The fact that our study provides a controlled comparison using synthetic patient scenarios representing risk groups eliminates the variability in real patient data and allows direct comparison of ChatGPT-4o and nomogram outputs. Furthermore, the reference to MSKCC, a validated nomogram widely used in clinical practice, increases the clinical validity of the results. On the other hand, the study has some limitations. The use of synthetic patient scenarios may not fully reflect the heterogeneity and clinical nuances of real-world patient populations. The use of only a single AI chatbot (ChatGPT-4o) and a single nomogram (MSKCC) may limit the generalizability of the results. Furthermore, although 40 patient scenarios were sufficient for statistical analyses, the smaller number of cases, especially in subgroups (10 scenarios in each risk group), may have led to smaller correlations not being statistically significant.

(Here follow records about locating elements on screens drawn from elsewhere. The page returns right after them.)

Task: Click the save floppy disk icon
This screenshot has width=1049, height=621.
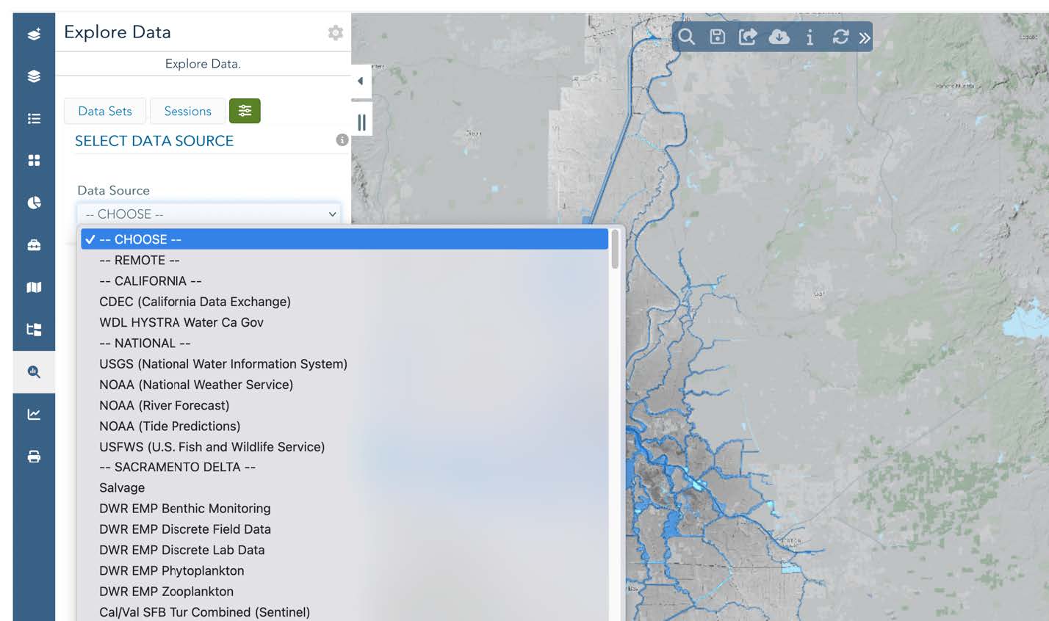Action: 717,37
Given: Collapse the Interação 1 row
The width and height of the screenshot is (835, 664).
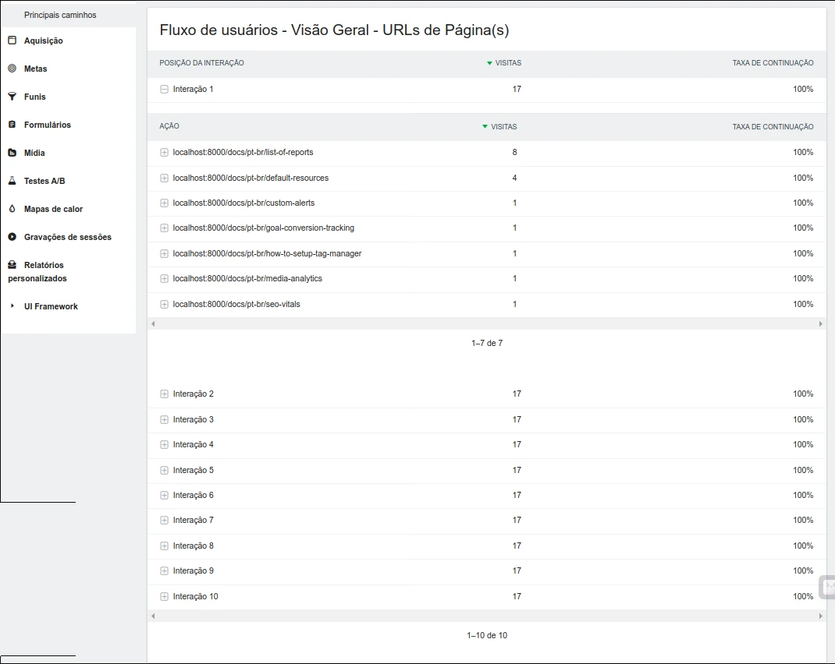Looking at the screenshot, I should click(x=164, y=90).

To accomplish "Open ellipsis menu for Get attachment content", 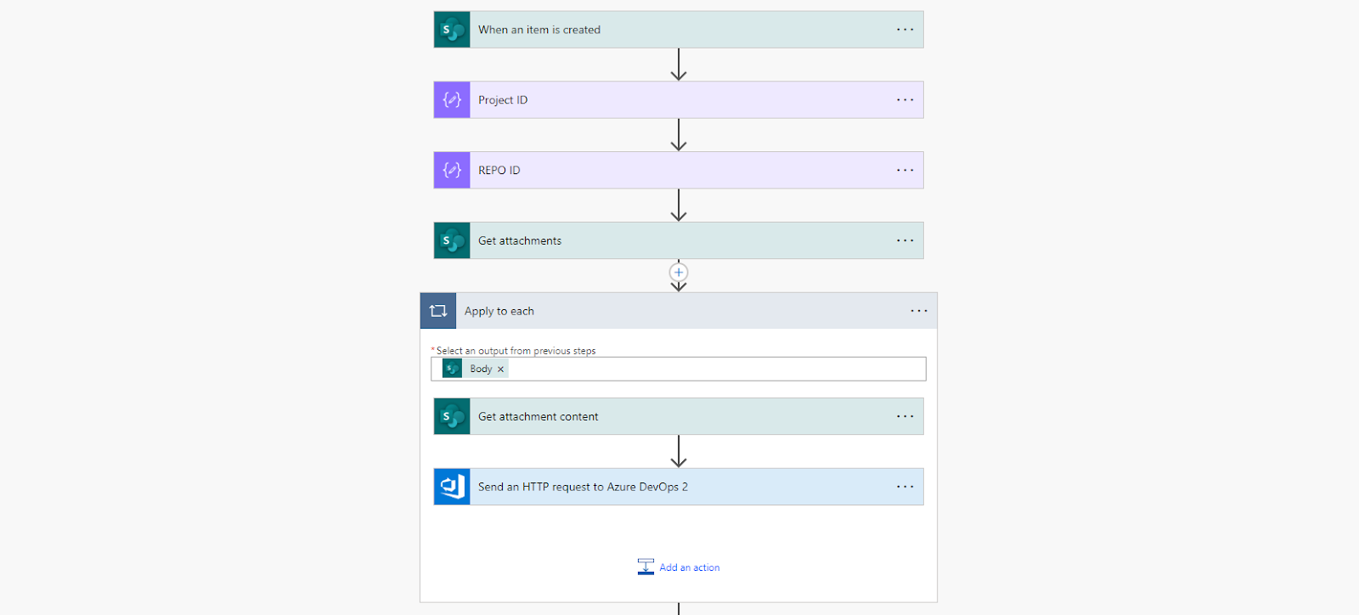I will click(x=905, y=417).
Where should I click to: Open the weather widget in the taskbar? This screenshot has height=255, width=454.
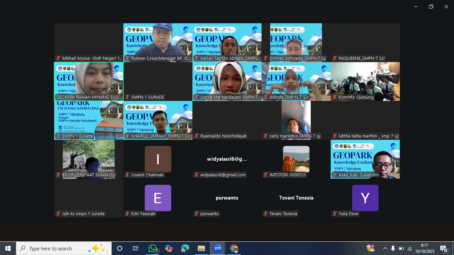(370, 248)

In conclusion, our findings suggest that ChatGPT-4o may be a promising tool in the field of prostate cancer risk prediction, but exhibit significant inconsistencies compared to existing nomograms, especially in complex scenarios such as high-risk and locally advanced disease. These findings emphasize the need for extensive validation and development studies on larger and real patient cohorts before AI can be widely used in clinical practice. Future research should focus on the specific training of AI models with medical data and their integration as a decision support tool for physicians.
DISCUSSION
The use of AI models in medicine is rapidly increasing, and various studies have been conducted in prostate cancer prognostic predictions (11). In the existing literature, AI is reported to show promising results in prostate cancer diagnosis and staging by combining imaging, pathology and clinical data (11,14). However, studies directly comparing AI chatbots with clinical risk nomograms and examining performance differences, especially in complex patient groups, are limited. Our study is an important step towards filling the knowledge gap in this field and emphasizes the need for a careful validation process before clinical use of AI. Considering that traditional nomograms have undergone years of validation based on specific clinical parameters, AI needs to be tested with similar rigor.

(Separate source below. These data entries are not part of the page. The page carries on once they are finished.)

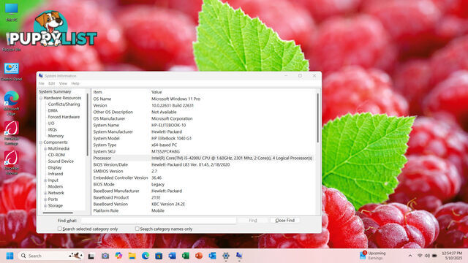Enable Search selected category only

pos(60,229)
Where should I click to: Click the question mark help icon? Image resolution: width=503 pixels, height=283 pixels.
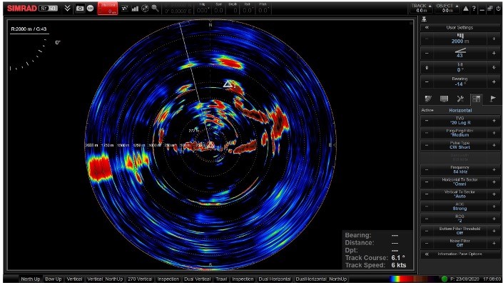474,9
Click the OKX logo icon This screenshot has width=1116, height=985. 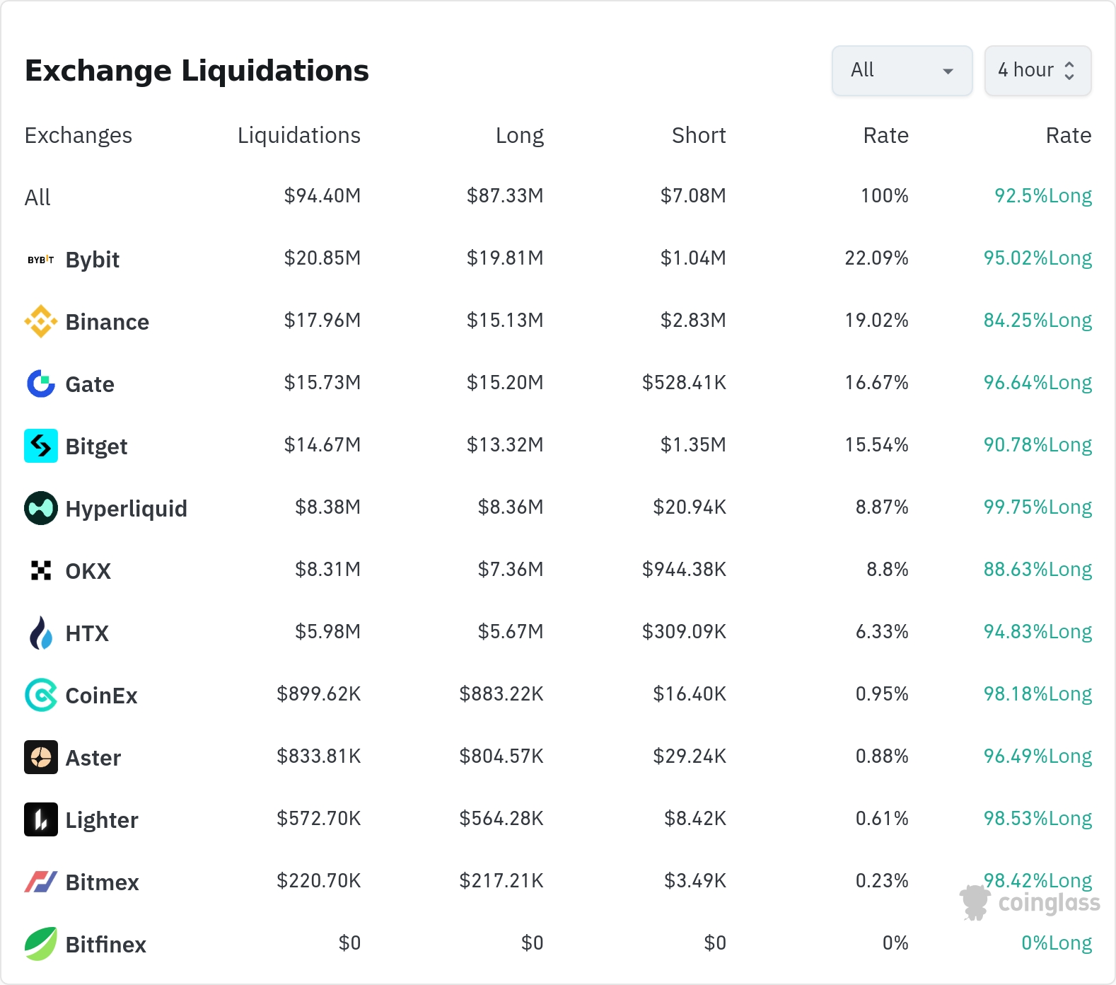pyautogui.click(x=41, y=570)
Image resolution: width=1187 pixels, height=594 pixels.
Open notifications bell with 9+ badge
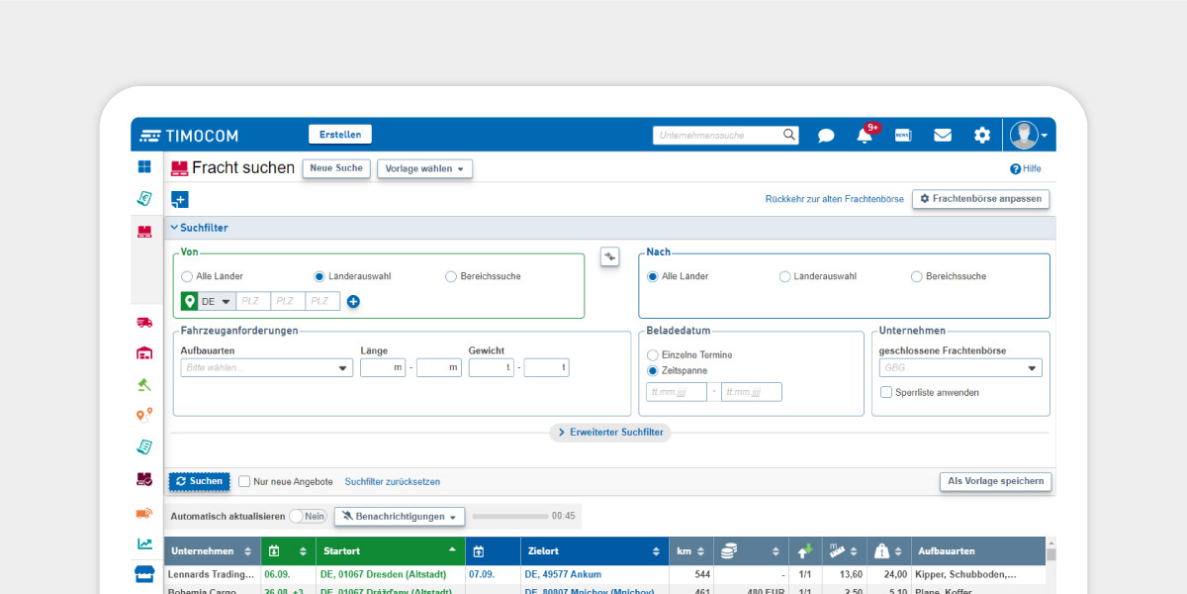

This study focused on the comparison of the predictions provided by ChatGPT-4o, an AI-based chatbot, and the MSKCC nomogram commonly used in clinical practice for preoperative risk prediction in prostate cancer. Our findings revealed that ChatGPT-4o were highly correlated with nomograms in general, but exhibited significant inconsistencies in certain prediction topics, especially in high-risk and locally advanced patient groups. These results are critical to understanding the potential and current limitations of AI-based tools in clinical practice.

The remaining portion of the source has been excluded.